--- start ---
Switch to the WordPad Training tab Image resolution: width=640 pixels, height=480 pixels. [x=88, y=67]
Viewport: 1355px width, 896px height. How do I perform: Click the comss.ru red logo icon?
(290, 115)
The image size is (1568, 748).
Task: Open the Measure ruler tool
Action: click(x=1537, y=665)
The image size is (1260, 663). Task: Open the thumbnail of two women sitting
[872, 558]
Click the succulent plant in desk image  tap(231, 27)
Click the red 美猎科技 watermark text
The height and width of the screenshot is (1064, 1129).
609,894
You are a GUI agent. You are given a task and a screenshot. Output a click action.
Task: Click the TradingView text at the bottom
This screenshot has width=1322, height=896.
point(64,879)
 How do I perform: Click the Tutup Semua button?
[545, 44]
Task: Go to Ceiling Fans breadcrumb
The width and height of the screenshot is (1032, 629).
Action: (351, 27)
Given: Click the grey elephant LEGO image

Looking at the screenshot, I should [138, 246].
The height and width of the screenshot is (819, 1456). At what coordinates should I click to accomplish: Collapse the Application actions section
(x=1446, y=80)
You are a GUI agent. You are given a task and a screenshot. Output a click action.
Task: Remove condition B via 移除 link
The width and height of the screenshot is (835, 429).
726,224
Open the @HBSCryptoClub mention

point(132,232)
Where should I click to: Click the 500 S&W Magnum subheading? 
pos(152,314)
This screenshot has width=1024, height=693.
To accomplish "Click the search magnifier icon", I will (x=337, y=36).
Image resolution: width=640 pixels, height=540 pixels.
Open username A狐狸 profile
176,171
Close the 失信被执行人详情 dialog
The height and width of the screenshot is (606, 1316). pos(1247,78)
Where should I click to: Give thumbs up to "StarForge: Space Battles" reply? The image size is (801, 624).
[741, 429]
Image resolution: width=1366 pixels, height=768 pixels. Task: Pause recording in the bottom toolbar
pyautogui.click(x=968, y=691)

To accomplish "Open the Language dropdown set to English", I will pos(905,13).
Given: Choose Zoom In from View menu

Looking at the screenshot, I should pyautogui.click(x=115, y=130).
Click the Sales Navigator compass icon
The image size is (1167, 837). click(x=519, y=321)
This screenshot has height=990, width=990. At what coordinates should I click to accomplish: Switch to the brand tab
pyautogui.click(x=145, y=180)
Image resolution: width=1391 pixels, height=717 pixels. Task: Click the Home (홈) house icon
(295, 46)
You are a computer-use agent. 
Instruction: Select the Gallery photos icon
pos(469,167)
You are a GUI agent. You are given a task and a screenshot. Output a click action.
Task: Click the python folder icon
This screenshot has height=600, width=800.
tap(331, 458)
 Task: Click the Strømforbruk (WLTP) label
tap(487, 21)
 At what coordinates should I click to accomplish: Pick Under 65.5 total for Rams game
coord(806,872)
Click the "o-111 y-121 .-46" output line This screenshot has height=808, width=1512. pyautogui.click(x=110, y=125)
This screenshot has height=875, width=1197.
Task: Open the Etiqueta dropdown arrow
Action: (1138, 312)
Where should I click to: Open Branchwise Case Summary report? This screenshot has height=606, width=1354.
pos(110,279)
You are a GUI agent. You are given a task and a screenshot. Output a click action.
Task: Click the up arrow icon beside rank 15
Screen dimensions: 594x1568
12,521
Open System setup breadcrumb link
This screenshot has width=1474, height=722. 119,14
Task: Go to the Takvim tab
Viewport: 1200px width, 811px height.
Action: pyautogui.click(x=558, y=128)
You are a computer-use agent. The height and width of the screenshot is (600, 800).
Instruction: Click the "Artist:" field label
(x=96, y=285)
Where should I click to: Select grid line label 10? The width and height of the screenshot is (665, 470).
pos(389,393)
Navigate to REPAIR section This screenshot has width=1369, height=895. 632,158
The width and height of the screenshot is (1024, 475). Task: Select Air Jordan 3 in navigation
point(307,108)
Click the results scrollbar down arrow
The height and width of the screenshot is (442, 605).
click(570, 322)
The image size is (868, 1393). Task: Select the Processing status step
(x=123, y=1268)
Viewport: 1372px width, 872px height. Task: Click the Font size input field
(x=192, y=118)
--- end ---
* _WRITTEN INSTRUCTION_
Can you reproduce, word for word, everything in the data above from the line containing "Given: Choose Zoom In from View menu" down to the line containing "pos(469,167)", with both of those lines included?

* _TASK RESPONSE_
Given: Choose Zoom In from View menu

Looking at the screenshot, I should pyautogui.click(x=115, y=130).
Click the Sales Navigator compass icon
The image size is (1167, 837). click(x=519, y=321)
This screenshot has height=990, width=990. At what coordinates should I click to accomplish: Switch to the brand tab
pyautogui.click(x=145, y=180)
Image resolution: width=1391 pixels, height=717 pixels. Task: Click the Home (홈) house icon
(295, 46)
You are a computer-use agent. 
Instruction: Select the Gallery photos icon
pos(469,167)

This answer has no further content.